• _Exercise brief_: Among the entries below, only the lines from the one with "Click the ルート削除 button" through the one with "Task: Click Min" are to be retyped, exactly and without pictures.
##### Given records
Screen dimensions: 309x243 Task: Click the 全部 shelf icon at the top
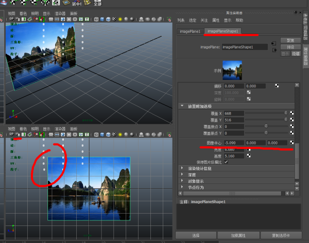[x=97, y=4]
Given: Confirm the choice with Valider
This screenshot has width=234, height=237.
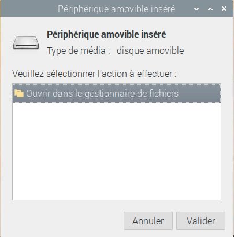Looking at the screenshot, I should (x=200, y=221).
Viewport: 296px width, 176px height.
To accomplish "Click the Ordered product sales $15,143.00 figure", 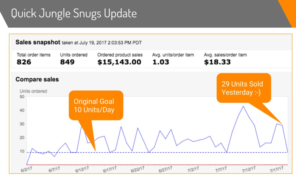I will [119, 62].
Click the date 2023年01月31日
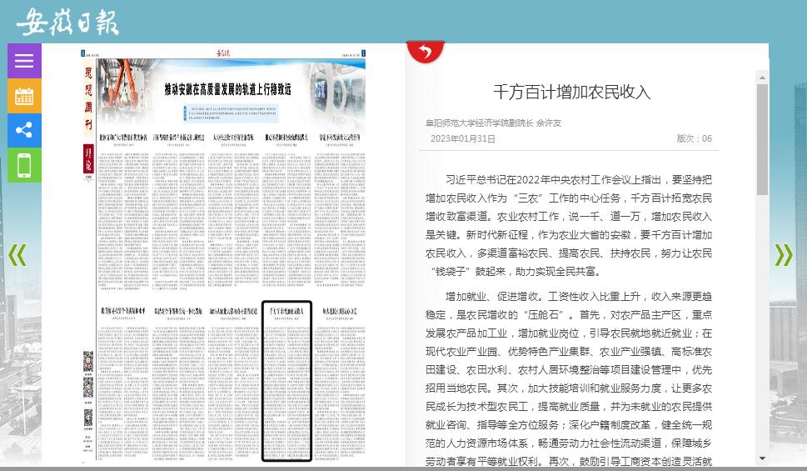Screen dimensions: 807x471 (x=462, y=138)
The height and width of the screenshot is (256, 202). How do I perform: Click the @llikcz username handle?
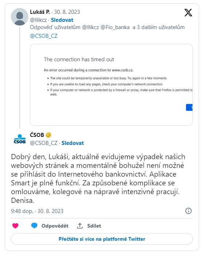pos(38,20)
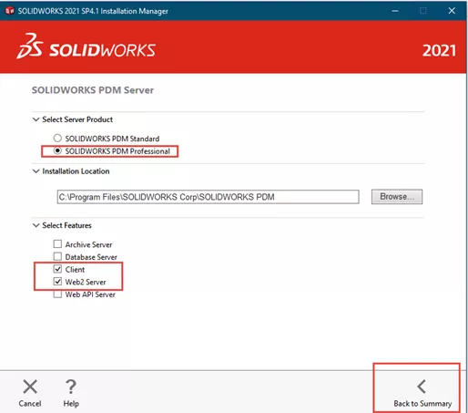Collapse the Select Server Product section
The image size is (468, 413).
(36, 119)
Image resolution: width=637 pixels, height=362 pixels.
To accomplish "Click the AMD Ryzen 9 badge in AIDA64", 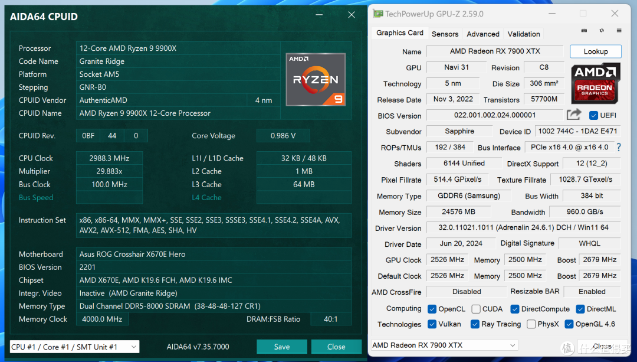I will (316, 79).
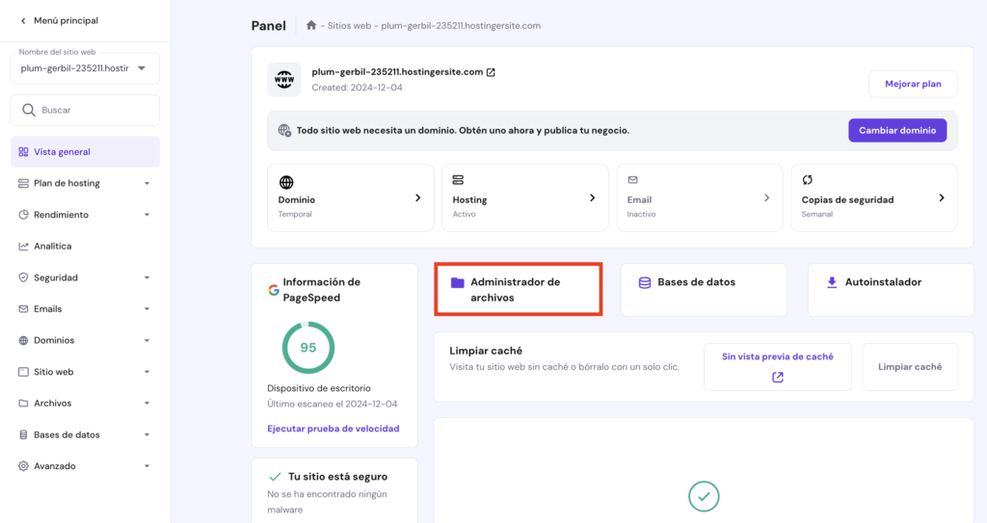Image resolution: width=987 pixels, height=523 pixels.
Task: Click the Cambiar dominio button
Action: [896, 130]
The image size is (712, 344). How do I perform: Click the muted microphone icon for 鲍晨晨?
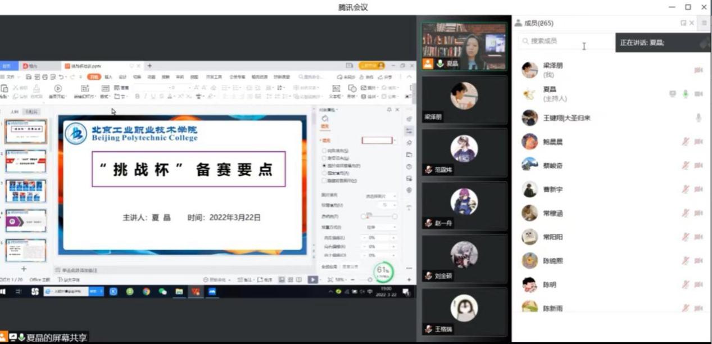pyautogui.click(x=686, y=142)
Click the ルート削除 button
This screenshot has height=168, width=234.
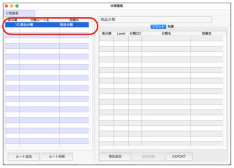click(57, 156)
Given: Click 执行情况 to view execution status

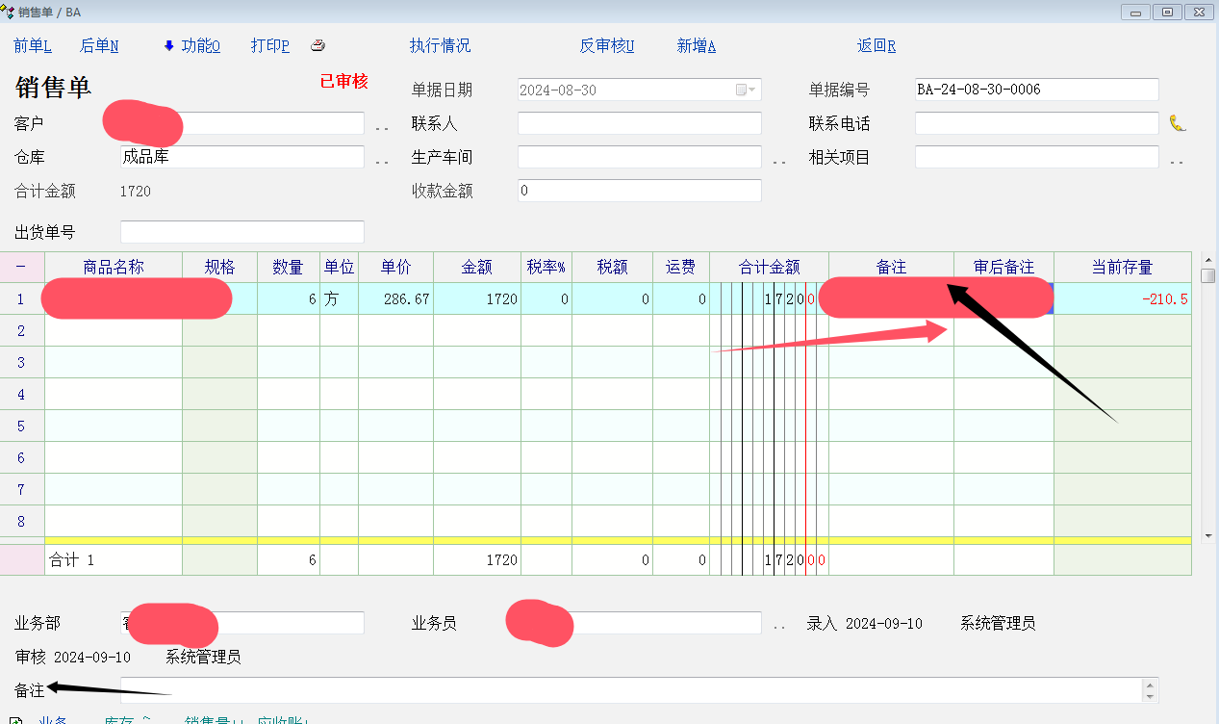Looking at the screenshot, I should (x=440, y=46).
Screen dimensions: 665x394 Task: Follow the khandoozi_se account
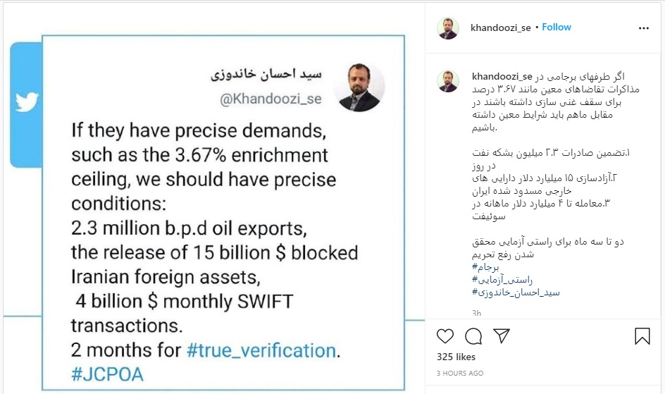coord(557,27)
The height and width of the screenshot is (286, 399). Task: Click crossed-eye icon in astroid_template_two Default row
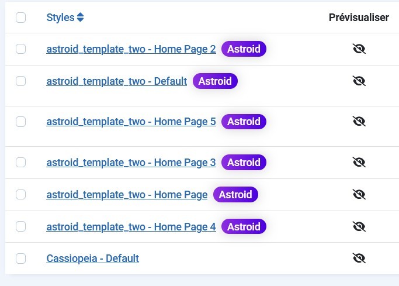359,81
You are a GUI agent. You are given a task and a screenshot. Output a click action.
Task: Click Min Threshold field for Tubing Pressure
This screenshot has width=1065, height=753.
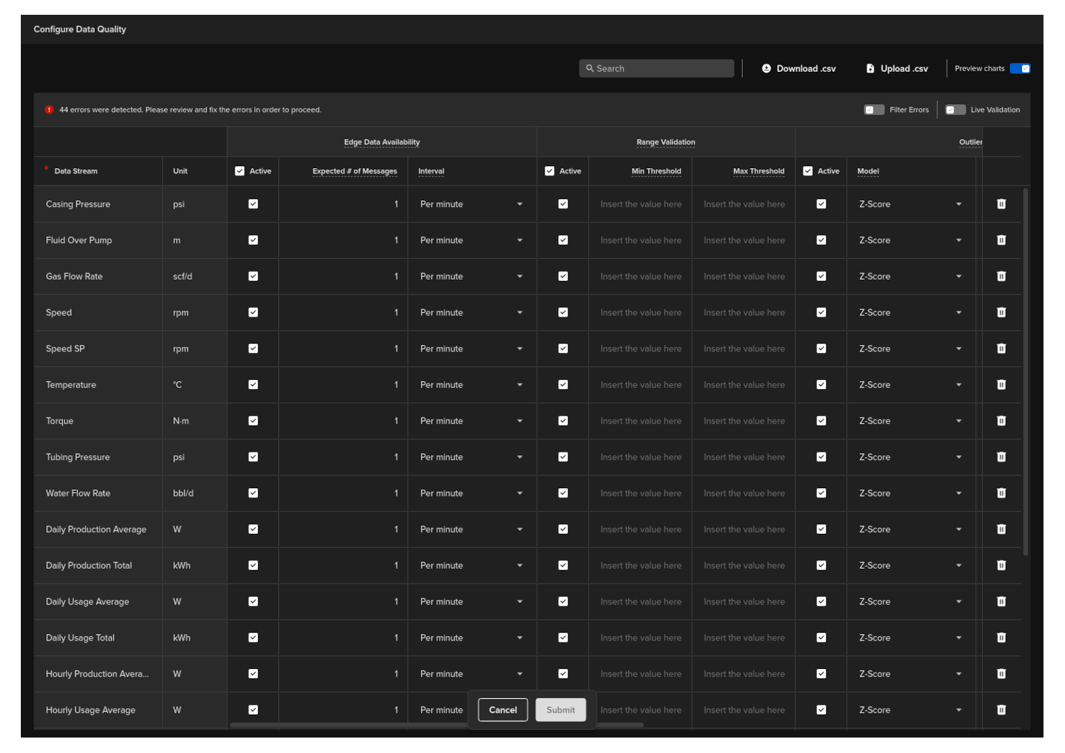pyautogui.click(x=640, y=457)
##########
• _Your solution_:
Click the ルート削除 button
This screenshot has height=168, width=234.
click(57, 156)
Given: Click 执行情况 to view execution status

Looking at the screenshot, I should (x=440, y=46).
Screen dimensions: 665x394 Task: Follow the khandoozi_se account
coord(557,27)
The height and width of the screenshot is (286, 399). Task: Click crossed-eye icon in astroid_template_two Default row
359,81
You are a GUI agent. You are given a task and a screenshot. Output a click action.
Task: Click Min Threshold field for Tubing Pressure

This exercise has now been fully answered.